Records to use »
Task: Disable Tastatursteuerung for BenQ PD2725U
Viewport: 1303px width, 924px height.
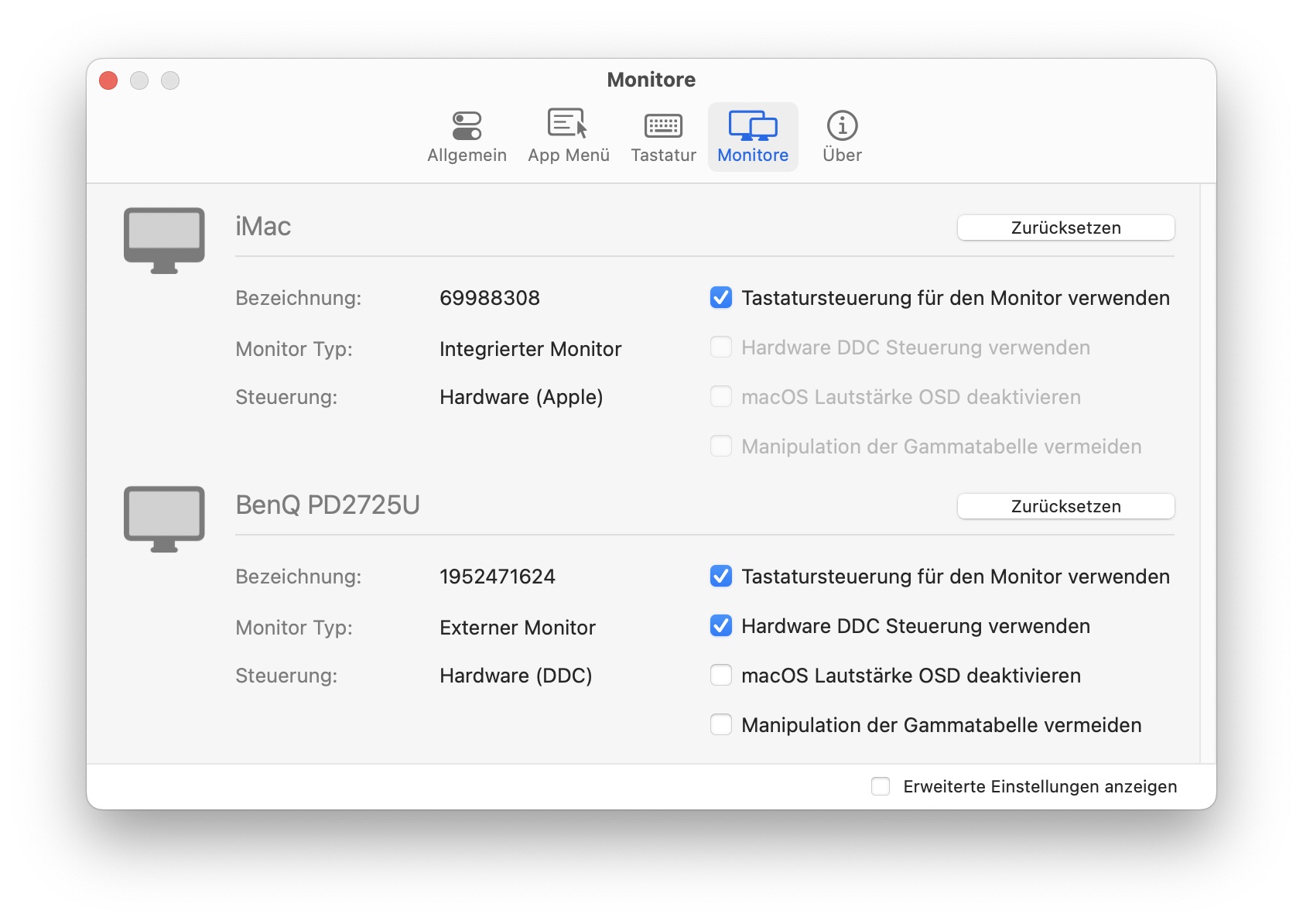Action: (720, 576)
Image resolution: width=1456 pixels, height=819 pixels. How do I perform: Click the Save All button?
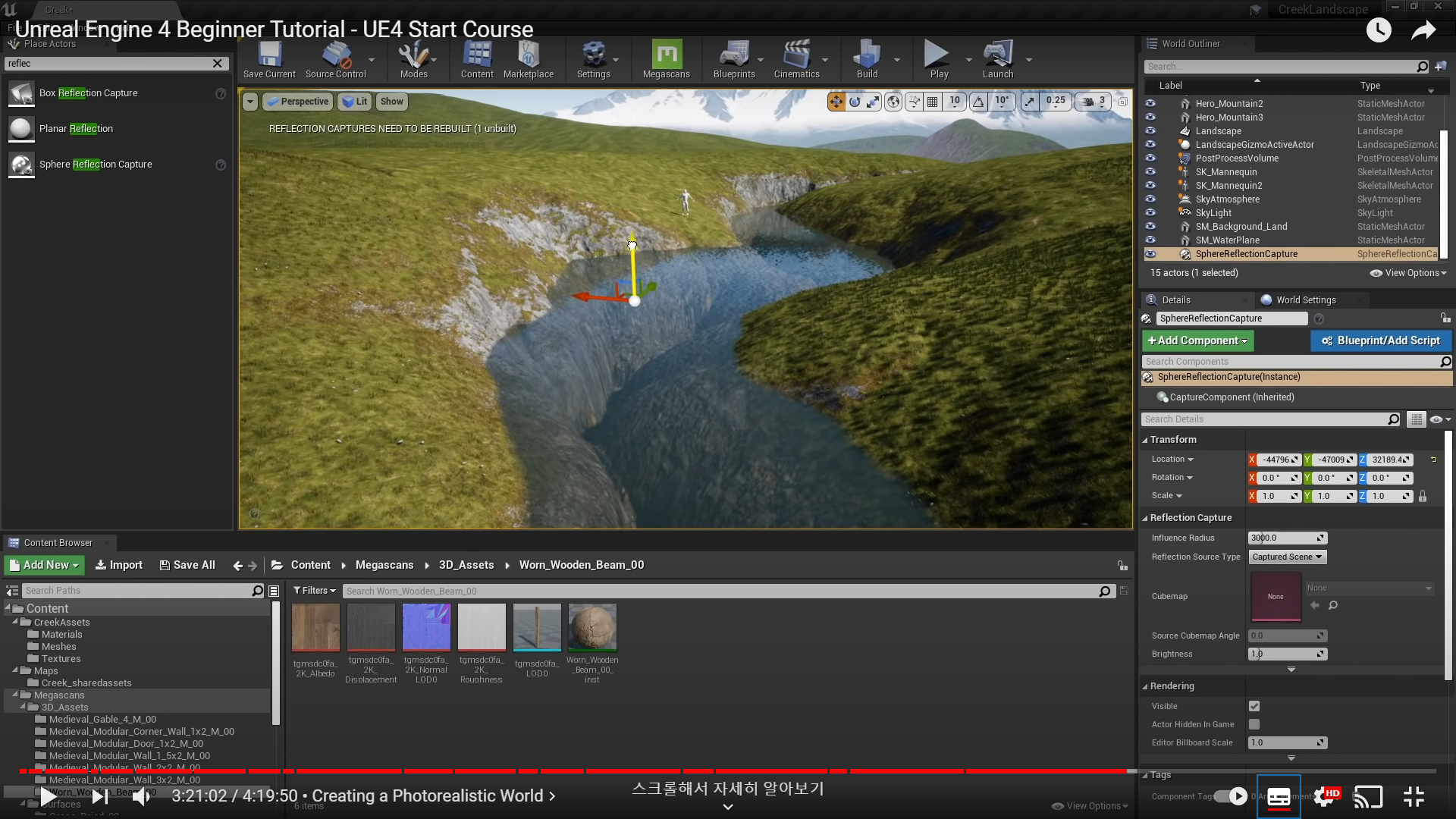[187, 565]
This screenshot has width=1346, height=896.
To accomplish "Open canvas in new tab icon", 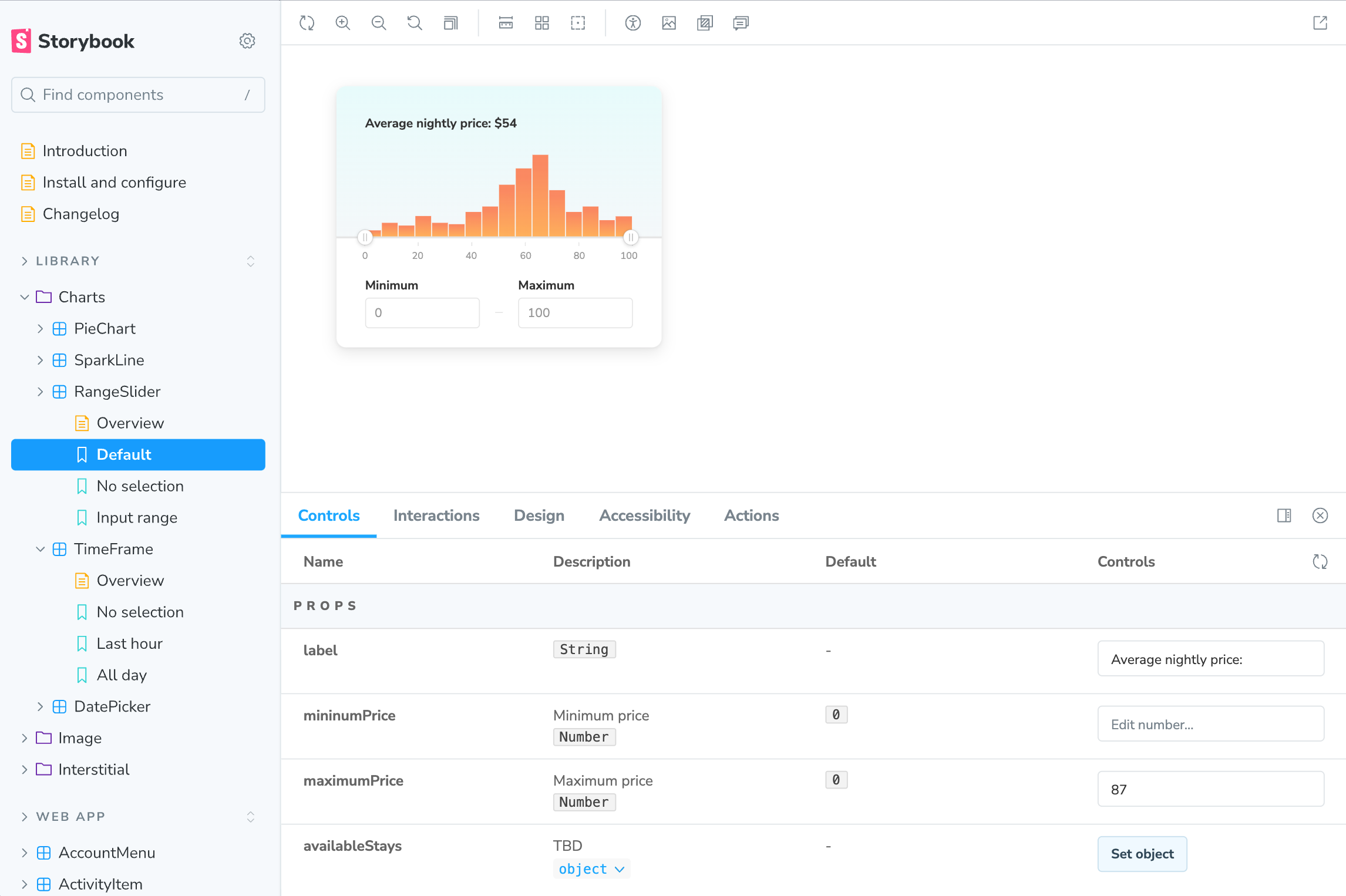I will click(1320, 23).
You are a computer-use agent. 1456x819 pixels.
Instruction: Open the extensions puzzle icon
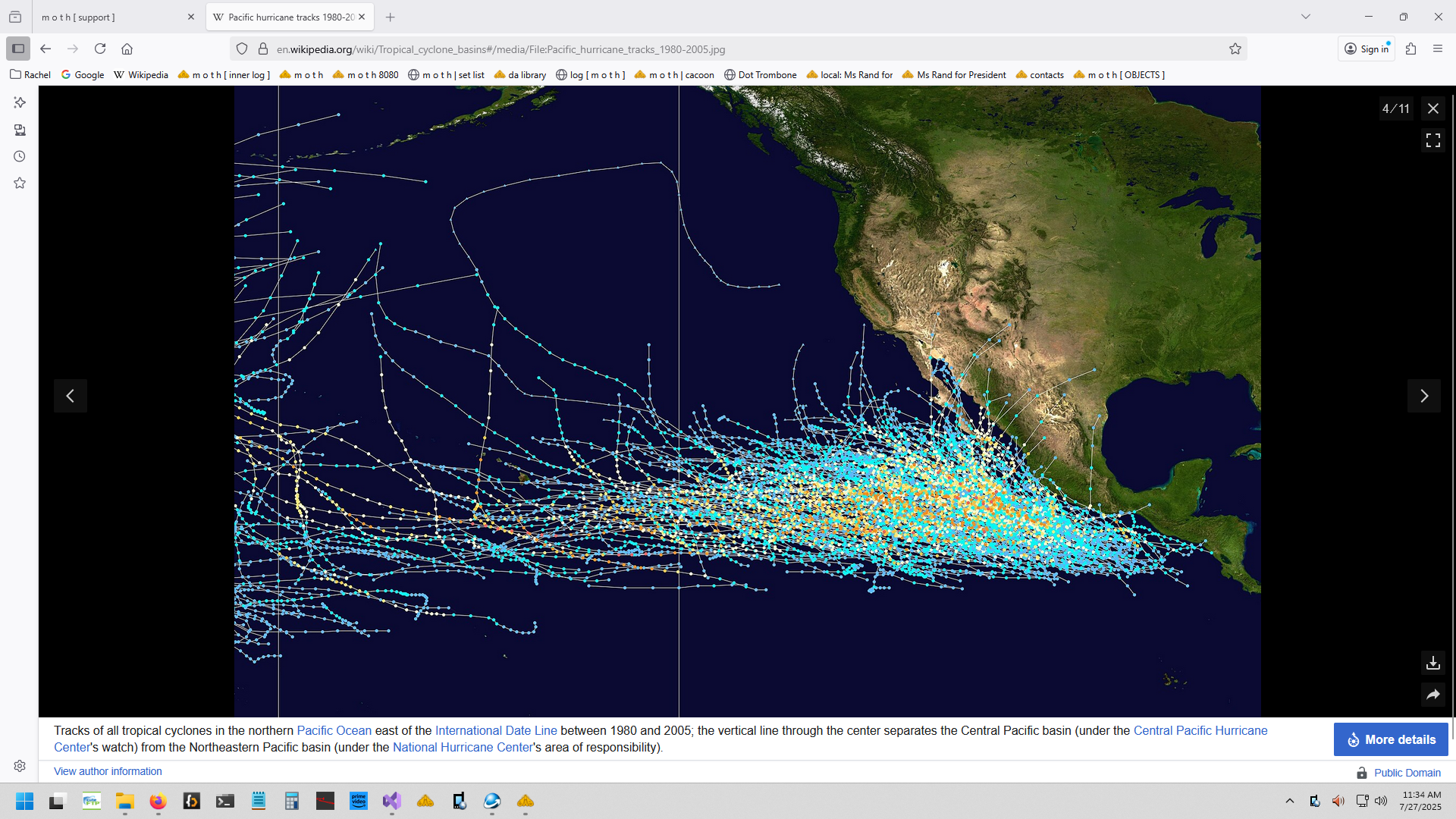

The task » In the answer, give only the lines from the top of the data above through the line with "This screenshot has width=1346, height=896.", reproduced exactly; no picture may appear.

Reply to the exercise »
Task: Disable Tastatursteuerung for BenQ PD2725U
Viewport: 1303px width, 924px height.
Action: (720, 576)
Image resolution: width=1456 pixels, height=819 pixels. How do I perform: Click the Save All button?
[187, 565]
This screenshot has width=1346, height=896.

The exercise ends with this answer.